▸ **What the task asks**
Please start at the first line of the records beneath and quote each line exactly, ending with the line containing "You are a computer-use agent. The width".

[Opening Material for the task section]

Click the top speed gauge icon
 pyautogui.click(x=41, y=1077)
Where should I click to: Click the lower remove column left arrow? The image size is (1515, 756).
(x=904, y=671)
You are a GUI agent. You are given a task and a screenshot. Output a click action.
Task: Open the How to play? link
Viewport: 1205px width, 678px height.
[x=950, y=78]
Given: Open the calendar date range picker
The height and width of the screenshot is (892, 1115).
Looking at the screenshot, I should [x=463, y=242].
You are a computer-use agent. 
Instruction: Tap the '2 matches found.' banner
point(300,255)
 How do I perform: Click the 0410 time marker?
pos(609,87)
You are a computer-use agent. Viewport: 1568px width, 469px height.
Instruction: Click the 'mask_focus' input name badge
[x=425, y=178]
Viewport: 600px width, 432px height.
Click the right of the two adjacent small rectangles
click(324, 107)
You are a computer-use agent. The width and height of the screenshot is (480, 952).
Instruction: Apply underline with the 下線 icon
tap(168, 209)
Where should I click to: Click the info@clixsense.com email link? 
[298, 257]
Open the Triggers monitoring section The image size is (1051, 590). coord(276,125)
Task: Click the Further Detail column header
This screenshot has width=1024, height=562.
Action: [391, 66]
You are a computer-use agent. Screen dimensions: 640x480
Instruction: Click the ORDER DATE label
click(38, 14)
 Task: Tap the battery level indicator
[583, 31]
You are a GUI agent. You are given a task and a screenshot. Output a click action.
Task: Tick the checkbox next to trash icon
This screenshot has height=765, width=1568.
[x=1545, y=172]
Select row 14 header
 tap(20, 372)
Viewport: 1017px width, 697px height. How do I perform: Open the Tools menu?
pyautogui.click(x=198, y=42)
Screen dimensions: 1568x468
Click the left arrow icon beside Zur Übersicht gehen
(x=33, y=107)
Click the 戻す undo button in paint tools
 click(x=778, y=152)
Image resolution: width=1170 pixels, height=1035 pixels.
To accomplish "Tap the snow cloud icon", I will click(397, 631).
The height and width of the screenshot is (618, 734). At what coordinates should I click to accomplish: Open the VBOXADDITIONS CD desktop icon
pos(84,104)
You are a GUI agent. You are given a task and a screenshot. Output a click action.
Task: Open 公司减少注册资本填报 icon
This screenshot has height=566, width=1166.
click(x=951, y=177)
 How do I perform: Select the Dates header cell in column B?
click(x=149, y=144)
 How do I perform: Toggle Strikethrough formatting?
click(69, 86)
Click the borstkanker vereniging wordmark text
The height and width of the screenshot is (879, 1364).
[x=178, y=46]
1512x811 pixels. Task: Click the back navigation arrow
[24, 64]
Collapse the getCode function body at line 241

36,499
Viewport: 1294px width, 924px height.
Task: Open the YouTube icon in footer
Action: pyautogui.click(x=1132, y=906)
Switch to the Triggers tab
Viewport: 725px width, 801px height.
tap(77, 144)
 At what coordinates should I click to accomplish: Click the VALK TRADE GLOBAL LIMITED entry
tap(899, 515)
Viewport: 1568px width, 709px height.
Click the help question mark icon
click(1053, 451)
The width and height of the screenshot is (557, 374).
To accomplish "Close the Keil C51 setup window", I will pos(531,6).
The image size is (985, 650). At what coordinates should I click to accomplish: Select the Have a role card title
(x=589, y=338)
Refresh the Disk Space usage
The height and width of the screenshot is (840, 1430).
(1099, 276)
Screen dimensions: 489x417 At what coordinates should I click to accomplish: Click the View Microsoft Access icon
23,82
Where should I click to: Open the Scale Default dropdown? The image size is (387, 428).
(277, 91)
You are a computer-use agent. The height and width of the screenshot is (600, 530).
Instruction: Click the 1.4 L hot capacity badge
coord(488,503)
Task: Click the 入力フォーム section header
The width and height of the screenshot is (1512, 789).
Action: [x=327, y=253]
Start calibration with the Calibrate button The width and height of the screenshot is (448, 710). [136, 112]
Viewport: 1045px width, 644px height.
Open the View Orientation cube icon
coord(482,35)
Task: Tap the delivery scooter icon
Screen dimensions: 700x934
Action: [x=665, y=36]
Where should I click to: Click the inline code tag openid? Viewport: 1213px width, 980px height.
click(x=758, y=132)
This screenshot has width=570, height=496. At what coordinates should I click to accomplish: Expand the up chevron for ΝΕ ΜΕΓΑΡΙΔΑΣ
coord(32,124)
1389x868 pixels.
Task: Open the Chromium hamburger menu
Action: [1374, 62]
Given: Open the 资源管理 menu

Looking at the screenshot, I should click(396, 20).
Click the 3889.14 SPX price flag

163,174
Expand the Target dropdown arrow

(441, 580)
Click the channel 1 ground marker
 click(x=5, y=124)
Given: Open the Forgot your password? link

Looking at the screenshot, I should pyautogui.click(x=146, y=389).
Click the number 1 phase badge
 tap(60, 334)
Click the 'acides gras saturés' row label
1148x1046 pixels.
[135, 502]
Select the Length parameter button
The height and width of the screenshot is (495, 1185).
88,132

[Closing Material for the task section]

▸ **Answer to this problem**
Click the top speed gauge icon
 pyautogui.click(x=41, y=1077)
Where should I click to: Click the lower remove column left arrow? The image size is (1515, 756).
(x=904, y=671)
You are a GUI agent. You are given a task and a screenshot. Output a click action.
Task: Open the How to play? link
Viewport: 1205px width, 678px height.
[x=950, y=78]
Given: Open the calendar date range picker
The height and width of the screenshot is (892, 1115).
Looking at the screenshot, I should [x=463, y=242].
You are a computer-use agent. 
Instruction: Tap the '2 matches found.' banner
point(300,255)
 How do I perform: Click the 0410 time marker?
pos(609,87)
You are a computer-use agent. Viewport: 1568px width, 469px height.
Instruction: Click the 'mask_focus' input name badge
[x=425, y=178]
Viewport: 600px width, 432px height.
Click the right of the two adjacent small rectangles
click(324, 107)
You are a computer-use agent. The width and height of the screenshot is (480, 952).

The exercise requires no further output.